▶ [PROBLEM STATEMENT] Please copy the lines below, exactly as they are, from the one with "Hotels in regio’s (33, 2406)" through the one with "Add to cart [button] (171, 1554)", and leave out the pictures.

··········

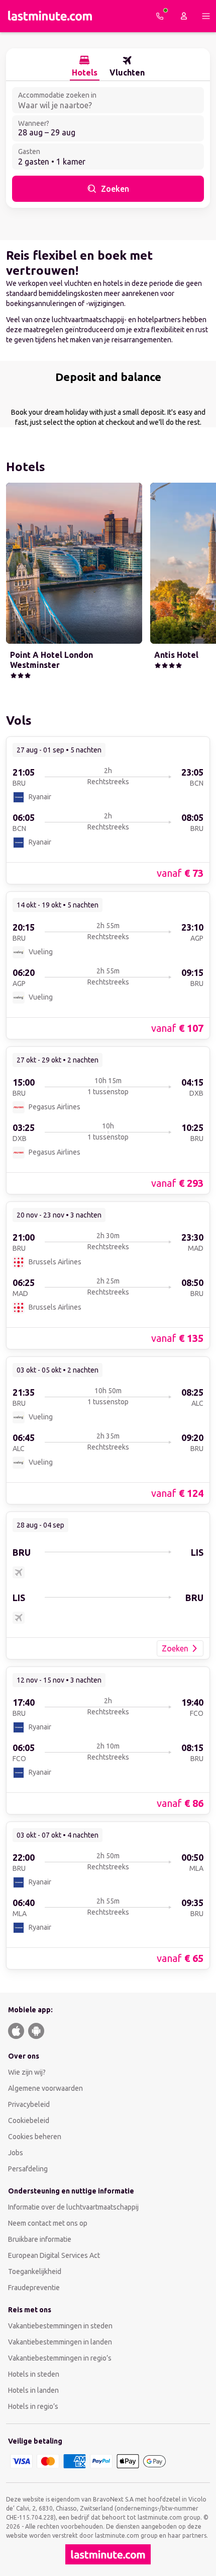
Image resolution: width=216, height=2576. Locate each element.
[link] (108, 809)
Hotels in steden (33, 2374)
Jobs (15, 2153)
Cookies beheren (34, 2137)
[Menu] (206, 16)
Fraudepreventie (34, 2288)
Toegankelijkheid (34, 2271)
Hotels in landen (33, 2390)
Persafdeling (28, 2169)
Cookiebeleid (28, 2120)
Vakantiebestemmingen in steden (60, 2326)
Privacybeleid (29, 2104)
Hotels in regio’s (33, 2406)
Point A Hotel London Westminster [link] (51, 659)
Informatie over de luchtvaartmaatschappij (73, 2207)
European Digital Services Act (54, 2255)
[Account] (184, 16)
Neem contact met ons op (47, 2223)
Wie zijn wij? (27, 2072)
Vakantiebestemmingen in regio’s (60, 2358)
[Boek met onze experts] (160, 16)
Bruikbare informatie (39, 2239)
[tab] (84, 66)
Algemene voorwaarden (45, 2088)
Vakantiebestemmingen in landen (60, 2342)
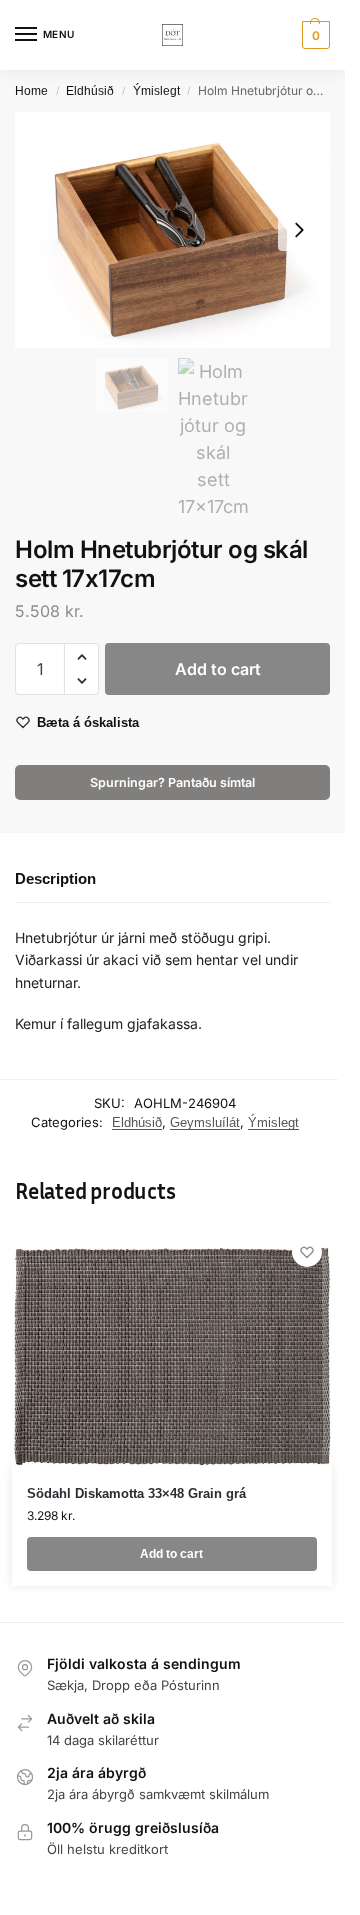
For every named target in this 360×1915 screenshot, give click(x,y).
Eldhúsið (90, 91)
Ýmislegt (156, 91)
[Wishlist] (307, 1252)
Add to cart (218, 669)
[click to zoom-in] (172, 230)
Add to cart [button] (171, 1554)
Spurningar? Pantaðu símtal (172, 782)
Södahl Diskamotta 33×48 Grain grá (136, 1493)
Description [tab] (55, 878)
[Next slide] (299, 230)
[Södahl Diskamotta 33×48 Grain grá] (172, 1347)
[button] (313, 35)
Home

··········

▶ [REPLY]
Hotels in regio’s (33, 2406)
Point A Hotel London Westminster [link] (51, 659)
Informatie over de luchtvaartmaatschappij (73, 2207)
European Digital Services Act (54, 2255)
[Account] (184, 16)
Neem contact met ons op (47, 2223)
Wie zijn wij? (27, 2072)
Vakantiebestemmingen in regio’s (60, 2358)
[Boek met onze experts] (160, 16)
Bruikbare informatie (39, 2239)
[tab] (84, 66)
Algemene voorwaarden (45, 2088)
Vakantiebestemmingen in landen (60, 2342)
For every named target in this 360×1915 screenshot, give click(x,y).
Eldhúsið (90, 91)
Ýmislegt (156, 91)
[Wishlist] (307, 1252)
Add to cart (218, 669)
[click to zoom-in] (172, 230)
Add to cart [button] (171, 1554)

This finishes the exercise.